NiTi alloy has important properties such as shape-memory, super-plasticity, resistance, and biocompatibility, therefore is frequently used in biomedical devices. We studied the oxidized form of this alloy and possible Ni segregation in three possible models for the TiO2/NiTi interface: i) the perfect interface; ii) the Ni enriched interface and iii) with oxygen vacancies in the TiO2 coating. We used DFT + U calculations for TiO2, because Hubbard correction encourages localization of the excess electronic charge and improves the DFT results. A standard spin polarized DFT was used for NiTi.

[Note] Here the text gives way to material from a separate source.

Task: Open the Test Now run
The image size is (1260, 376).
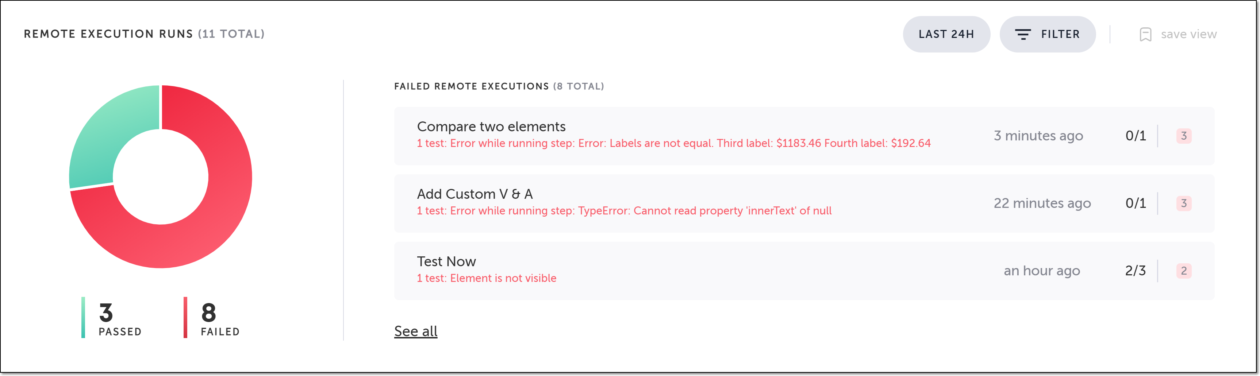Action: click(446, 262)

We obtained the optimized geometries for each model and computed segregation energy, electronic structure, magnetic moment and bond order for the interface and for Ni segregation. Our calculations indicated that Ti3+ species are present at the interface, while in the bulk of the oxide layer the species is the Ti4+. Also, the electronic structure show that the metallic character of the alloy is unaffected by the interaction with oxygen. These results are consistent with experimental data from literature. Ni enriched interface containing O vacancies show a strong geometric distortion in the TiO2 layers. In all cases, Ni segregation is an a thermodynamically unfavorable process, helping to understand the biocompatibility of NiTi alloy.